[<prev] [next>] [<thread-prev] [thread-next>] [day] [month] [year] [list]
Message-ID: <4F4B383C.1000804@cn.fujitsu.com>
Date: Mon, 27 Feb 2012 16:01:00 +0800
From: Lai Jiangshan <laijs@...fujitsu.com>
To: paulmck@...ux.vnet.ibm.com
CC: linux-kernel@...r.kernel.org, mingo@...e.hu, dipankar@...ibm.com,
akpm@...ux-foundation.org, mathieu.desnoyers@...ymtl.ca,
josh@...htriplett.org, niv@...ibm.com, tglx@...utronix.de,
peterz@...radead.org, rostedt@...dmis.org, Valdis.Kletnieks@...edu,
dhowells@...hat.com, eric.dumazet@...il.com, darren@...art.com,
fweisbec@...il.com, patches@...aro.org
Subject: [PATCH 1/2 RFC] srcu: change the comments of the wait algorithm
Hi, ALL
The call_srcu() will be sent soon(may be in 2 days). I found something is not
good in current sruc when I implement it, so I do more prepare for it.
The second patch is inspired Peter. I had decided to use per-cpu machine,
the the snap array makes me unhappy. If a machine is sleeping/preempted
while checking, the other machine can't not check the same srcu_struct.

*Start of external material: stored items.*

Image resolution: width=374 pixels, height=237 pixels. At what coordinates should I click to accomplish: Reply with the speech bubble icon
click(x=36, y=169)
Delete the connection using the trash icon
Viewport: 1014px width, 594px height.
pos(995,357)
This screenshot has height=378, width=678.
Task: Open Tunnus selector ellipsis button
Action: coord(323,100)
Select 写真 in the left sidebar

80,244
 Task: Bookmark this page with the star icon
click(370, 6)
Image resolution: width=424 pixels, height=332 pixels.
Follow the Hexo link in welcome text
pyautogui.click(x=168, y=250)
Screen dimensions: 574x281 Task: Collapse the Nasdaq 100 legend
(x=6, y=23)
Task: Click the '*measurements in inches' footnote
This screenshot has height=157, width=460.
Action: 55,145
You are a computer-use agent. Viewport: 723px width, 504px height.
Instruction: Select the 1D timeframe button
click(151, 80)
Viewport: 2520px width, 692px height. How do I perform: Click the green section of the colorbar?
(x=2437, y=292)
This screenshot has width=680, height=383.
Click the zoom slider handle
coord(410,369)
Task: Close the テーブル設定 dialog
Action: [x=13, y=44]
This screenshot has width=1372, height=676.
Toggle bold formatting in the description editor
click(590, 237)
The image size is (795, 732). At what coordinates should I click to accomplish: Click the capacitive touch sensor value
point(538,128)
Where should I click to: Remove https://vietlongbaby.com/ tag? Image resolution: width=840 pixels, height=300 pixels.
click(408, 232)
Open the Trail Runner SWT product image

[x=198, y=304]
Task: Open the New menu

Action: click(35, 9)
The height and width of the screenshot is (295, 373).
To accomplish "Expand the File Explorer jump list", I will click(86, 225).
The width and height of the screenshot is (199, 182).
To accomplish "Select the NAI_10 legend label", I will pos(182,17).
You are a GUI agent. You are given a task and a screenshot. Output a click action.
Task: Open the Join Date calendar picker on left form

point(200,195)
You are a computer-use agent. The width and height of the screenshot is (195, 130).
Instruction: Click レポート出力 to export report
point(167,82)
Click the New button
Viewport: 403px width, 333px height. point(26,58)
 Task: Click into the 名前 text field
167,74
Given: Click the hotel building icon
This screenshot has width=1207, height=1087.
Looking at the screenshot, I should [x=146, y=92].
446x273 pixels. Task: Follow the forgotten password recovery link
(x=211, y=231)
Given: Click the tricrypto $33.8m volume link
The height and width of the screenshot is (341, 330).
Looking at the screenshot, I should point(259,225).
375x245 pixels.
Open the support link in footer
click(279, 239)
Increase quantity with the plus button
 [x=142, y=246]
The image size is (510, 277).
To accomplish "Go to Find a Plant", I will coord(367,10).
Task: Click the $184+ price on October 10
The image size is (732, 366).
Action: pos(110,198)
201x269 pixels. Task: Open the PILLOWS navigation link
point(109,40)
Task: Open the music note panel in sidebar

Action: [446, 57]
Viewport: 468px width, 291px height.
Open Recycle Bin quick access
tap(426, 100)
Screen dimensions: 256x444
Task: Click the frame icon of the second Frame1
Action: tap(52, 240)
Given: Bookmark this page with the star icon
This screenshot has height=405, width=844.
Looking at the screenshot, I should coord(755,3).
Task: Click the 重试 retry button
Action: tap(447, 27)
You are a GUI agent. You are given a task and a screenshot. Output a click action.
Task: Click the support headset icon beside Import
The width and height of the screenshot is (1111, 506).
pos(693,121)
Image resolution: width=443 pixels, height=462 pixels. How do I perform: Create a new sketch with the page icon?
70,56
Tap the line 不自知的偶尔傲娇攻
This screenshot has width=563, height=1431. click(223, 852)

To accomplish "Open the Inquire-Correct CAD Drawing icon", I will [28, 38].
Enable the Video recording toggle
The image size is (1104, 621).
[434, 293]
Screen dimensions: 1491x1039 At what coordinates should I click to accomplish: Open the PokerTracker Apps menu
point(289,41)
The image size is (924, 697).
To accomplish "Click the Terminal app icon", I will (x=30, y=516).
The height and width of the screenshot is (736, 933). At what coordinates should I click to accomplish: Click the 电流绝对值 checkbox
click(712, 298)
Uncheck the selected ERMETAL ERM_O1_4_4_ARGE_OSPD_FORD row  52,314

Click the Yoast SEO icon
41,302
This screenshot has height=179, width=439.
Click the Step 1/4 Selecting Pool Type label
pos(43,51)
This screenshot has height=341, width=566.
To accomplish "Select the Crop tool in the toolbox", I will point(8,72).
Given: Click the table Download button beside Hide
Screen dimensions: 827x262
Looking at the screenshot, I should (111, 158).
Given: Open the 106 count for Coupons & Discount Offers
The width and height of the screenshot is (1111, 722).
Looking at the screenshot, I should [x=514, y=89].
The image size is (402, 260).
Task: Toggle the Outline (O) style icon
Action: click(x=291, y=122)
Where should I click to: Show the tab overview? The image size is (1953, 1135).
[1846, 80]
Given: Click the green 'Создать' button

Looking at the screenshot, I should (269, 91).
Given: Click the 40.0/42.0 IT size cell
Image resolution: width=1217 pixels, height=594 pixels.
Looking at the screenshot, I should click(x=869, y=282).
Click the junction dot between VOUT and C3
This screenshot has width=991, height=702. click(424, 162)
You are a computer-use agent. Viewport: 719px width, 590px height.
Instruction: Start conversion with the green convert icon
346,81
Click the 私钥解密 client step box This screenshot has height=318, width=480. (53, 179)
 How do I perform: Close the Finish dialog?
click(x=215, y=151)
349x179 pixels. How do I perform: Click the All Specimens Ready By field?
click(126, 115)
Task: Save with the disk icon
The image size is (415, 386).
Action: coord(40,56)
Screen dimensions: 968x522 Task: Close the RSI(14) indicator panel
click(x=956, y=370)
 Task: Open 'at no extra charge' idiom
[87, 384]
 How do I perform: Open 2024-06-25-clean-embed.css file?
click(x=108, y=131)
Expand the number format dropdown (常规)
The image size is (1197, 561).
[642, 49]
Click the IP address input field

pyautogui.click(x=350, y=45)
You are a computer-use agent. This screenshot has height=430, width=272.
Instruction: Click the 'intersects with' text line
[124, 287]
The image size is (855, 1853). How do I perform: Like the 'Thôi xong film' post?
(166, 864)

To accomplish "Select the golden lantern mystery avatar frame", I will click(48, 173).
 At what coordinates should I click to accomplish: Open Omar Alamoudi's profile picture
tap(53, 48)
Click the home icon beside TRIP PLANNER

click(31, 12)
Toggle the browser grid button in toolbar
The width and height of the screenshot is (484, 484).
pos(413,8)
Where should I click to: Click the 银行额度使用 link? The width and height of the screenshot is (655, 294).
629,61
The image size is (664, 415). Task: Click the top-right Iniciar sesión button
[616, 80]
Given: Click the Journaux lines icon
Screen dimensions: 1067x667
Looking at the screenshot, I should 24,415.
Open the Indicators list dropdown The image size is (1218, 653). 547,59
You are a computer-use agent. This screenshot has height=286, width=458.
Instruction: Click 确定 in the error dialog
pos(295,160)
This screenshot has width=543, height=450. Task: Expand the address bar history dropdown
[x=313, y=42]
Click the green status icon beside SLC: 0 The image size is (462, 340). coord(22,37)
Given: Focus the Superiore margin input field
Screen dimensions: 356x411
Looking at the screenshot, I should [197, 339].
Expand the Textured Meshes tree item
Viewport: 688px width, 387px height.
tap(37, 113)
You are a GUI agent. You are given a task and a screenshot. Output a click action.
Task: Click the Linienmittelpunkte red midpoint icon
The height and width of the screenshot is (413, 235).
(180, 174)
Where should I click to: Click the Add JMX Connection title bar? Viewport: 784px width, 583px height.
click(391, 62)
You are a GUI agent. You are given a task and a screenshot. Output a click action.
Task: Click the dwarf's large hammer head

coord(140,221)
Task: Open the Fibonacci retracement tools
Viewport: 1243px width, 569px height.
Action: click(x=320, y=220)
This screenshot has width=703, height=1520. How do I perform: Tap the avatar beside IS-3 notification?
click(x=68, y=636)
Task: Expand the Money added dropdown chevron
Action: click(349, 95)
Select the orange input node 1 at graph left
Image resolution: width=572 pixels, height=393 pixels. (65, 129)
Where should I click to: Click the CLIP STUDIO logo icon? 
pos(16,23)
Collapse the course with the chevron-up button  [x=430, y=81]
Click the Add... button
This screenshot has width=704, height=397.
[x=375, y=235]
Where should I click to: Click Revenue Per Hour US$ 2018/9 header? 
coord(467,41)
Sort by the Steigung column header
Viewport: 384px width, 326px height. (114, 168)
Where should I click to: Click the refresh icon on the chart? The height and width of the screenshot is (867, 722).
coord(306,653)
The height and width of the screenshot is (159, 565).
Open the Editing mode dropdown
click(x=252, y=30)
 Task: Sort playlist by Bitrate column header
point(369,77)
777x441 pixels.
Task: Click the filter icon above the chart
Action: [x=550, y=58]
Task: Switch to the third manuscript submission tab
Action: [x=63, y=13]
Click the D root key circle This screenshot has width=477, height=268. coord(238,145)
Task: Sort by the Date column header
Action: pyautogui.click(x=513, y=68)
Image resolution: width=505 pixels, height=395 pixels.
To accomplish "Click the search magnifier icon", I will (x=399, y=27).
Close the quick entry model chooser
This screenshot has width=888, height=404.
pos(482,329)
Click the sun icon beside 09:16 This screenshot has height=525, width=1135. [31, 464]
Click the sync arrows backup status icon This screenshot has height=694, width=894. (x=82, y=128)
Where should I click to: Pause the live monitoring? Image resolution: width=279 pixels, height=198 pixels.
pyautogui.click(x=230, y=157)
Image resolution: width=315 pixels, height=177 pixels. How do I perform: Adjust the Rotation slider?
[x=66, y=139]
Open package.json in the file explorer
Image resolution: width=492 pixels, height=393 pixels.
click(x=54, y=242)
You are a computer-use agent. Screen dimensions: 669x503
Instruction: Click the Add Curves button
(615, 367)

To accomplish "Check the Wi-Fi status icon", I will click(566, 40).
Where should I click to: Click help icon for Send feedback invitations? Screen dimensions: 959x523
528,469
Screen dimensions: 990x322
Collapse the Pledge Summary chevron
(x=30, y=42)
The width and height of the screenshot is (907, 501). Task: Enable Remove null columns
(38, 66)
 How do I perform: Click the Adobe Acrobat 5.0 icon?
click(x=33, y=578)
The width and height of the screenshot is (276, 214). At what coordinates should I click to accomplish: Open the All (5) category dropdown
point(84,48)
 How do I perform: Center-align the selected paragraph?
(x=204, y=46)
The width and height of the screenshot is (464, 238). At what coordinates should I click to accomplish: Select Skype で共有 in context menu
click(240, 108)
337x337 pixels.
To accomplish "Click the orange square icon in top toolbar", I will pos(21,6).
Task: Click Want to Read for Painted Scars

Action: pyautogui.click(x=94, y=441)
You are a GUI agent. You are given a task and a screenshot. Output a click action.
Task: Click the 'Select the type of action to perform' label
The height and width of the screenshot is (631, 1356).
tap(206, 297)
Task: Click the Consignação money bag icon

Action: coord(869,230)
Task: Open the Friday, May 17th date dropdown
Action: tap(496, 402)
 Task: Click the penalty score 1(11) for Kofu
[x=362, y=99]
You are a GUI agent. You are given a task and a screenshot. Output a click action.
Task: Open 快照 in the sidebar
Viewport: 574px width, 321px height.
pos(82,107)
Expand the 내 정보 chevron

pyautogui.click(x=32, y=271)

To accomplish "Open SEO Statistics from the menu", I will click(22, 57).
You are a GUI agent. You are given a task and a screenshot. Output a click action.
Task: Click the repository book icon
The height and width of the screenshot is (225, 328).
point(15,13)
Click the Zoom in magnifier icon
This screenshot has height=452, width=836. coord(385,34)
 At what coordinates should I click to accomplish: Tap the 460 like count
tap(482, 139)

It is nothing big, but it also blocks the sychronize_srcu_expedited().
I hope sychronize_srcu_expedited() can't be blocked when it try to do its
fast-checking. So I try to find non-block checking algorithm, and I find
Peter's.
The most things in these two patches are comments, so I bring a lot
troubles to Paul because my poor English.
Thanks,
Lai
>From 77af819872ddab065d3a46758471b80f31b30e5e Mon Sep 17 00:00:00 2001
From: Lai Jiangshan <laijs@...fujitsu.com>
Date: Mon, 27 Feb 2012 10:52:00 +0800
Subject: [PATCH 1/2] srcu: change the comments of the wait algorithm
The original comments does not describe the essential of the wait algorithm
well.
The safe of srcu-protected data and srcu critical section is provided by
wait_idx(), not the flipping.
The two index of the active counter array and the flipping are just used to keep
the wait_idx() from starvation.
(the flip also provides "only one srcu_read_lock() at most after flip
for every cpu", this coupling will be remove in future(next patch))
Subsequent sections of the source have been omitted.